■ PROBLEM ■
Wherever a picture appears, leave it out, and transcribe the rest of the records exactly.
-- -- --
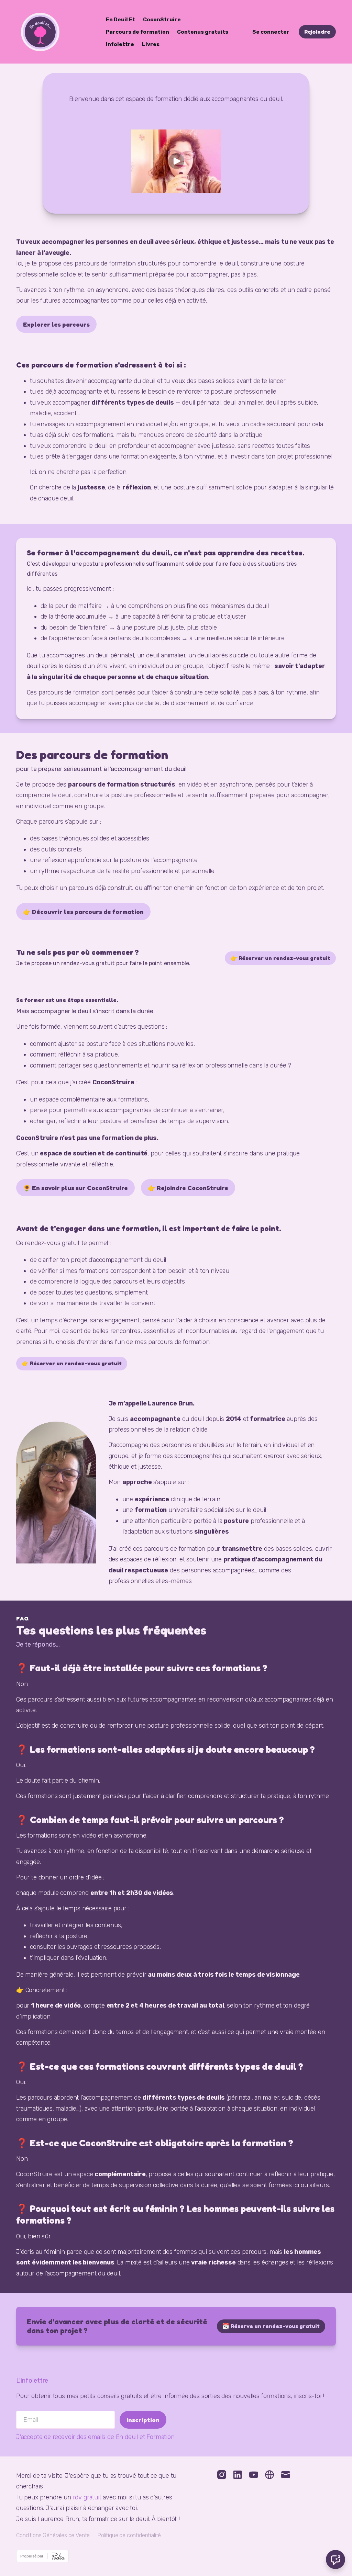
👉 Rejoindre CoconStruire (188, 1187)
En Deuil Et (120, 19)
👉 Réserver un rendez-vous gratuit (280, 957)
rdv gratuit (87, 2497)
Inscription (143, 2420)
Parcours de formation (137, 32)
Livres (151, 44)
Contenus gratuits (202, 32)
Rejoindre (317, 31)
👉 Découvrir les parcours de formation (83, 911)
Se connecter (270, 32)
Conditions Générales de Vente (53, 2535)
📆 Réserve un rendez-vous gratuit (271, 2326)
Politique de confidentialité (129, 2535)
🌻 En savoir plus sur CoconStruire (75, 1187)
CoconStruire (162, 19)
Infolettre (120, 44)
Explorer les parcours (56, 324)
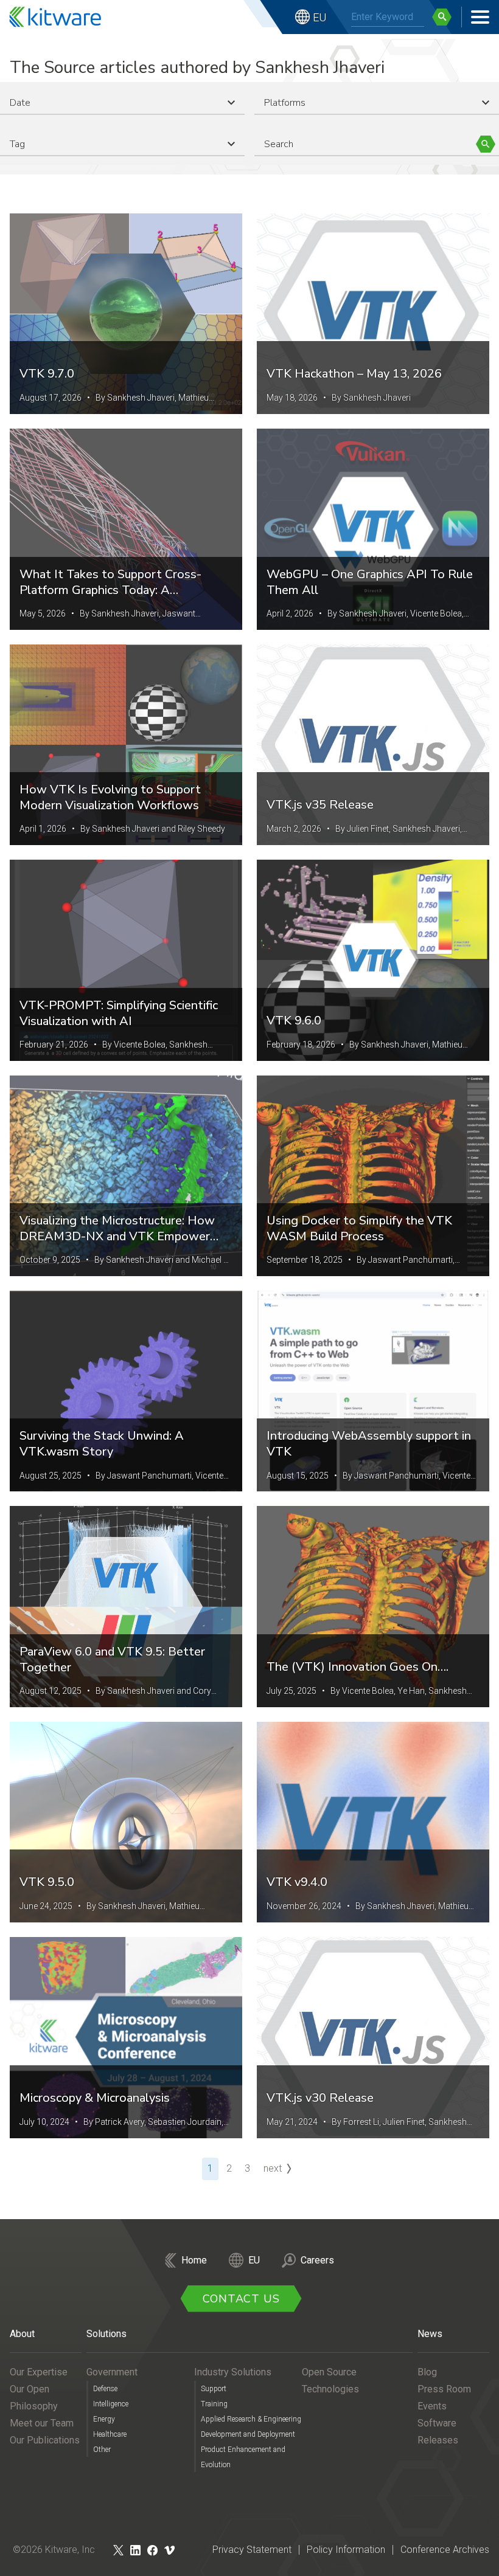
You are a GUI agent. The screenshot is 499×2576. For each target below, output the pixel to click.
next (272, 2168)
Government (112, 2372)
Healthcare (110, 2434)
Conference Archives (444, 2549)
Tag (17, 144)
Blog (427, 2372)
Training (214, 2404)
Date (20, 102)
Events (432, 2406)
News (429, 2333)
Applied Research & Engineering (251, 2419)
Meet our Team (42, 2423)
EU (319, 17)
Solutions (106, 2333)
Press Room (444, 2389)
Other (102, 2449)
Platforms (284, 102)
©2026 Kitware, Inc (54, 2549)
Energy (104, 2419)
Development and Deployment (248, 2434)
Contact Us (241, 2298)
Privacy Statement (251, 2549)
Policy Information (346, 2549)
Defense (105, 2388)
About (22, 2333)
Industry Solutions (232, 2372)
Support (213, 2388)
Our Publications (45, 2440)
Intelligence (110, 2404)
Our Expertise (39, 2372)
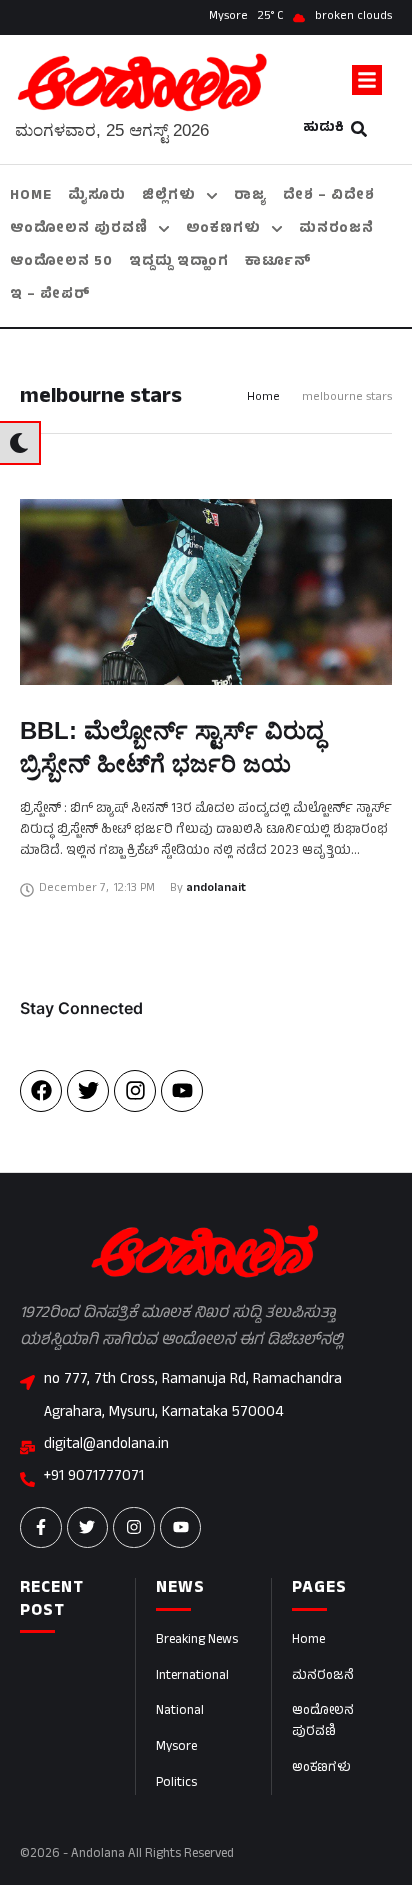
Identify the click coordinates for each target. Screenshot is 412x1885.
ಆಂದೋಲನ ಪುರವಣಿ (323, 1722)
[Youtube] (182, 1091)
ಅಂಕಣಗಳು (321, 1769)
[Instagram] (135, 1091)
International (192, 1677)
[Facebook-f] (41, 1528)
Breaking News (197, 1641)
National (180, 1712)
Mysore (176, 1748)
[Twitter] (88, 1091)
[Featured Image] (206, 592)
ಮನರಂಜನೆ (323, 1677)
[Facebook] (41, 1091)
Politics (176, 1784)
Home (263, 398)
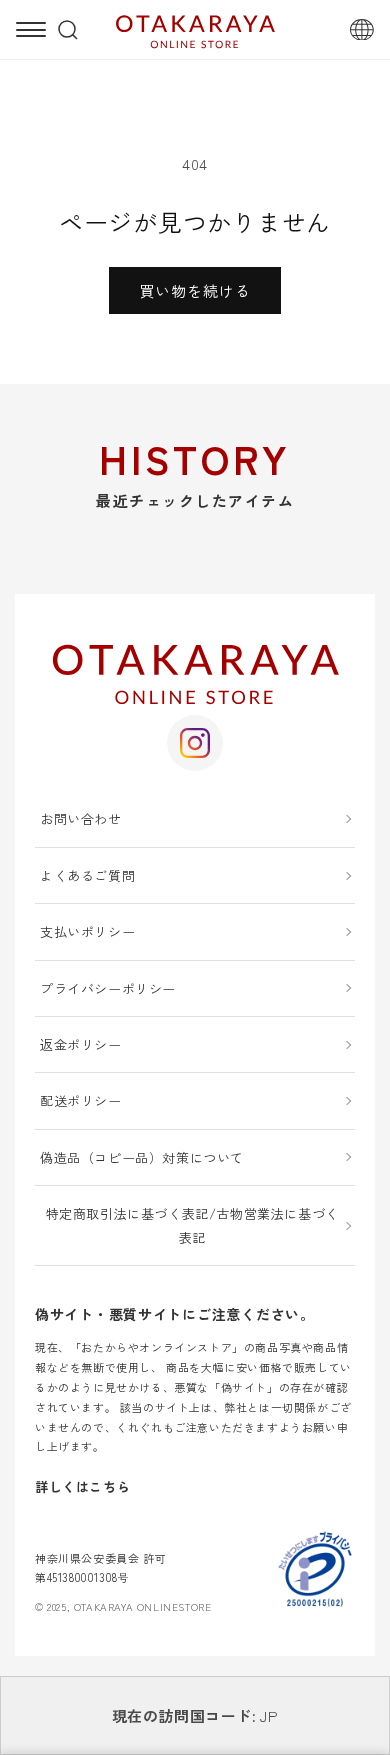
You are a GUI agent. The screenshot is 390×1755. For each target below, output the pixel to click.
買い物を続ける (195, 290)
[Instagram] (195, 743)
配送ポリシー (81, 1100)
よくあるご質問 (87, 875)
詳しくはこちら (82, 1486)
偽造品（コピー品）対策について (142, 1157)
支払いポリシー (87, 931)
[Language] (362, 30)
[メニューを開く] (31, 30)
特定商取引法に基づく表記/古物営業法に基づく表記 (192, 1225)
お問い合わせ (81, 818)
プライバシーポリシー (108, 988)
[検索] (68, 30)
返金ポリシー (81, 1044)
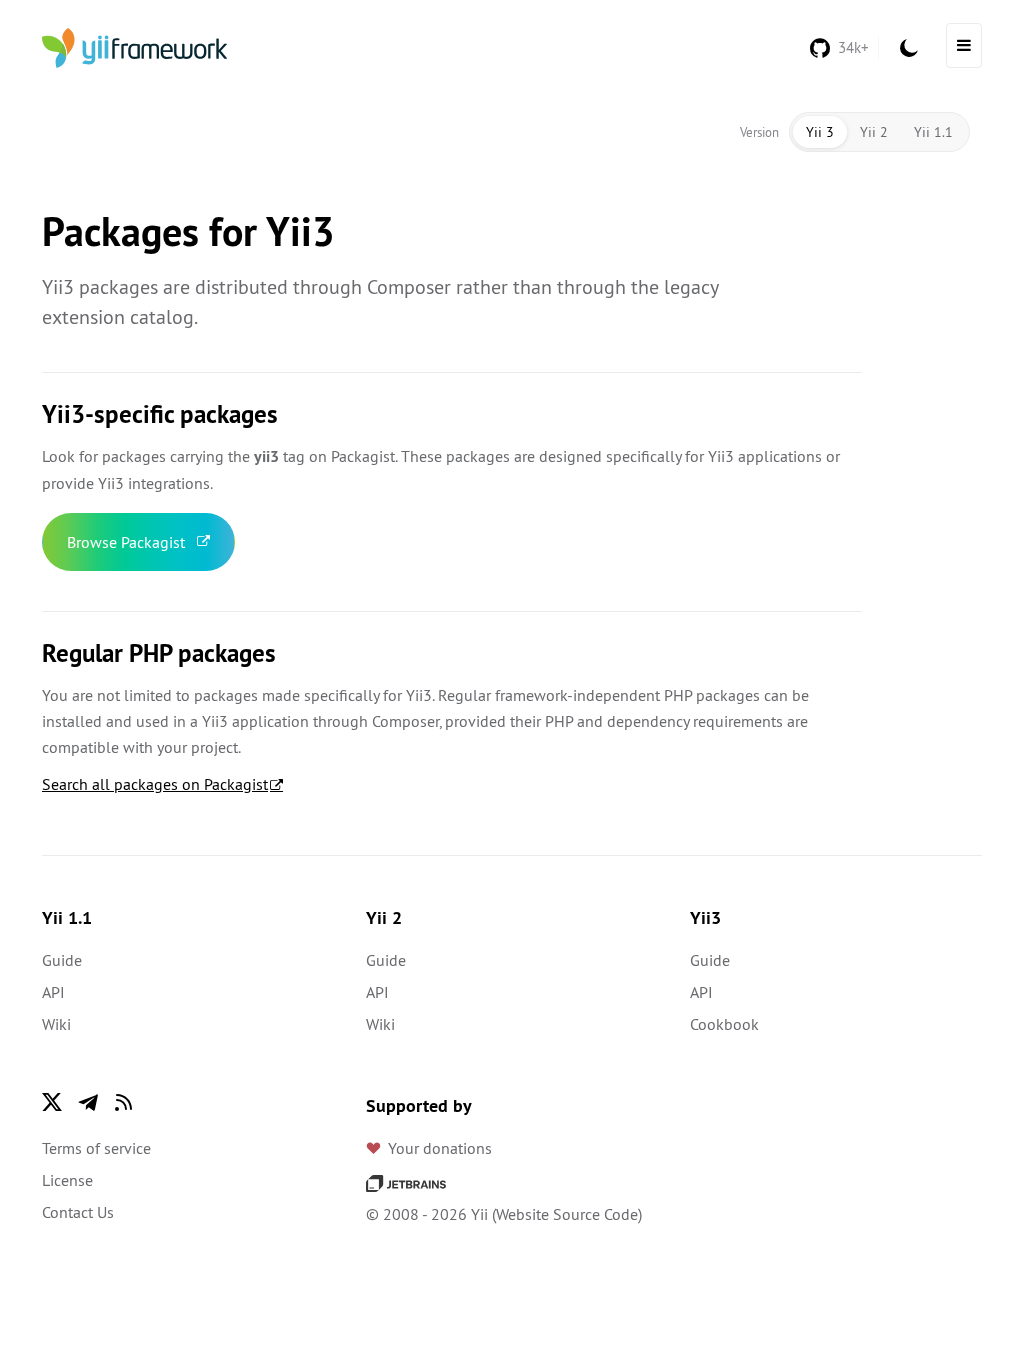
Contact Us (78, 1212)
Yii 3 (820, 132)
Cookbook (724, 1024)
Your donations (440, 1148)
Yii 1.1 (933, 132)
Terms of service (96, 1148)
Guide (62, 960)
-- -- --
■ RESULT FOR THIS TASK ■
👉 Rejoindre CoconStruire (188, 1187)
En Deuil Et (120, 19)
👉 Réserver un rendez-vous gratuit (280, 957)
rdv gratuit (87, 2497)
Inscription (143, 2420)
Parcours de formation (137, 32)
Livres (151, 44)
Contenus gratuits (202, 32)
Rejoindre (317, 31)
👉 Découvrir les parcours de formation (83, 911)
Se connecter (270, 32)
Conditions Générales de Vente (53, 2535)
📆 Réserve un rendez-vous gratuit (271, 2326)
Politique de confidentialité (129, 2535)
🌻 En savoir plus sur CoconStruire (75, 1187)
CoconStruire (162, 19)
Infolettre (120, 44)
Explorer les parcours (56, 324)
You are a GUI agent. The screenshot is 499×2576. For each target below, output the pixel to click.
next (272, 2168)
Government (112, 2372)
Healthcare (110, 2434)
Conference Archives (444, 2549)
Tag (17, 144)
Blog (427, 2372)
Training (214, 2404)
Date (20, 102)
Events (432, 2406)
News (429, 2333)
Applied Research & Engineering (251, 2419)
Meet our Team (42, 2423)
EU (319, 17)
Solutions (106, 2333)
Press Room (444, 2389)
Other (102, 2449)
Platforms (284, 102)
©2026 Kitware, Inc (54, 2549)
Energy (104, 2419)
Development and Deployment (248, 2434)
Contact Us (241, 2298)
Privacy Statement (251, 2549)
Policy Information (346, 2549)
Defense (105, 2388)
About (22, 2333)
Industry Solutions (232, 2372)
Support (213, 2388)
Our Publications (45, 2440)
Intelligence (110, 2404)
Our Expertise (39, 2372)
Identify the click coordinates for each target. Screenshot is 412x1885.
ಆಂದೋಲನ ಪುರವಣಿ (323, 1722)
[Youtube] (182, 1091)
ಅಂಕಣಗಳು (321, 1769)
[Instagram] (135, 1091)
International (192, 1677)
[Facebook-f] (41, 1528)
Breaking News (197, 1641)
National (180, 1712)
Mysore (176, 1748)
[Twitter] (88, 1091)
[Featured Image] (206, 592)
ಮನರಂಜನೆ (323, 1677)
[Facebook] (41, 1091)
Politics (176, 1784)
Home (263, 398)
You are a GUI agent. The screenshot is 390×1755. For each target below, output the pixel to click.
買い物を続ける (195, 290)
[Instagram] (195, 743)
配送ポリシー (81, 1100)
よくあるご質問 (87, 875)
詳しくはこちら (82, 1486)
偽造品（コピー品）対策について (142, 1157)
支払いポリシー (87, 931)
[Language] (362, 30)
[メニューを開く] (31, 30)
特定商取引法に基づく表記/古物営業法に基づく表記 (192, 1225)
お問い合わせ (81, 818)
プライバシーポリシー (108, 988)
[検索] (68, 30)
返金ポリシー (81, 1044)
Contact Us (78, 1212)
Yii 3 (820, 132)
Cookbook (724, 1024)
Your donations (440, 1148)
Yii 1.1 (933, 132)
Terms of service (96, 1148)
Guide (62, 960)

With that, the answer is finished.